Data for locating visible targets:
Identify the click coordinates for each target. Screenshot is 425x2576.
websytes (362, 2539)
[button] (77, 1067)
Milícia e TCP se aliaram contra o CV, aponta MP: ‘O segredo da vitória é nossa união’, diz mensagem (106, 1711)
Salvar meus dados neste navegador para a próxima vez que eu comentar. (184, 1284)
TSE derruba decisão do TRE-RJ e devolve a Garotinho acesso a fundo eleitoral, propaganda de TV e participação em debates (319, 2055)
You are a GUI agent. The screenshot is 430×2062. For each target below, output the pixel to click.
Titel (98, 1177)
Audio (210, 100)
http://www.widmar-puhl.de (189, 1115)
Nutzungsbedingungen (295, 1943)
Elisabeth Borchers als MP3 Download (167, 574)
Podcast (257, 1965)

Short task:
Switch "Audio" to "Video" and write out all the items again, changing nothing else.

Final answer:
Identify the click coordinates for each target. Screenshot is 425x2576.
websytes (362, 2539)
[button] (77, 1067)
Milícia e TCP se aliaram contra o CV, aponta MP: ‘O segredo da vitória é nossa união’, diz mensagem (106, 1711)
Salvar meus dados neste navegador para a próxima vez que eu comentar. (184, 1284)
TSE derruba decisão do TRE-RJ e devolve a Garotinho acesso a fundo eleitoral, propaganda de TV e participação em debates (319, 2055)
You are a GUI agent. The screenshot is 430×2062. For each target below, output the pixel to click.
Titel (98, 1177)
Video (210, 100)
http://www.widmar-puhl.de (189, 1115)
Nutzungsbedingungen (295, 1943)
Elisabeth Borchers als MP3 Download (167, 574)
Podcast (257, 1965)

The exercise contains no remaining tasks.